Why does our loop go backwards over the sequence (step 2)? If you think about it, this encoding is a bit like a stack: the last symbol added will be at the “top” of the result vector. So to ensure that the first symbol in the sequence is the last one added, we loop over the sequence in reverse order.

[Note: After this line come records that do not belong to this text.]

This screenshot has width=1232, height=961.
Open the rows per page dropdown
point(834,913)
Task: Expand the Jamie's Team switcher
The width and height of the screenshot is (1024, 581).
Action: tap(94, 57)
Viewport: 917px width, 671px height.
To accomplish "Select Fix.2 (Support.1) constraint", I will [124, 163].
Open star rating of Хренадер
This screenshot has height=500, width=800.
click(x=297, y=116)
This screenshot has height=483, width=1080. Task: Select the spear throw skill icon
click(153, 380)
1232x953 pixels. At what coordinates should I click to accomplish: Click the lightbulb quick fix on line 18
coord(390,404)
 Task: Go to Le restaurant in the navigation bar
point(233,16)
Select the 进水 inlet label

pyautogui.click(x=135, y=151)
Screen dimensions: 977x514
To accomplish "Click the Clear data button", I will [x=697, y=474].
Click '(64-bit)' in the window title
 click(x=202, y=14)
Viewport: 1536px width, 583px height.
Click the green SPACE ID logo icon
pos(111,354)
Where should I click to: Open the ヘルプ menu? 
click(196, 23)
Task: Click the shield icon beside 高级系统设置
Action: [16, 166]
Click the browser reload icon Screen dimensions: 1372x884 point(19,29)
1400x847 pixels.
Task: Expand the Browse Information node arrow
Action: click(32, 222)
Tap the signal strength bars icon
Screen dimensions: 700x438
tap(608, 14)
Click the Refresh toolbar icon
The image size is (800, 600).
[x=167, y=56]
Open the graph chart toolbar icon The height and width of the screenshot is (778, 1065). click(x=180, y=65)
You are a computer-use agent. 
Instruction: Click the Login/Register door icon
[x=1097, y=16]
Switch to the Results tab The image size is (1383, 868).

To test your seqencode method, you’ll need to add a seqdecode method. This method should take a vector returned by seqencode and return the list of symbols encoded by that vector. Another look at Slide 17 of the lecture notes gives us the algorithm for this method:
- Start with an empty result list.
- Until the entire sequence has been decoded:
- Replace the vector by its inverse permutation
- Get the winning symbol for the vector and append this symbol to the result list
- Return the result list
So now you start writing seqdecode, and you run into a problem: in step 2, what does until the entire sequence is decodedmean? If all you’re given is the encoding vector, how do you know how many symbols it “contains”? I.e., how do you known when you’re done decoding?
Fortunately, the answer to this puzzle lies in the methods you have already written. Rather than giving you the answer, I’ll provide a hint: look again at the code inside the winner method you invoke in step 4 of the algorithm. If you are still puzzling over this after thinking about it for a while, ask me, and we’ll work it out together.
What to turn into github
All you need to turn in for this assignment is your vsa.py script. I will test it as shown in Parts 2, 3, and 5 above, using this script. So you don’t need to have a main in your own code for this assignment.
Add functions btencode and btdecode for encoding/decoding binary trees. To keep from decoding forever, you can assume a maximum depth.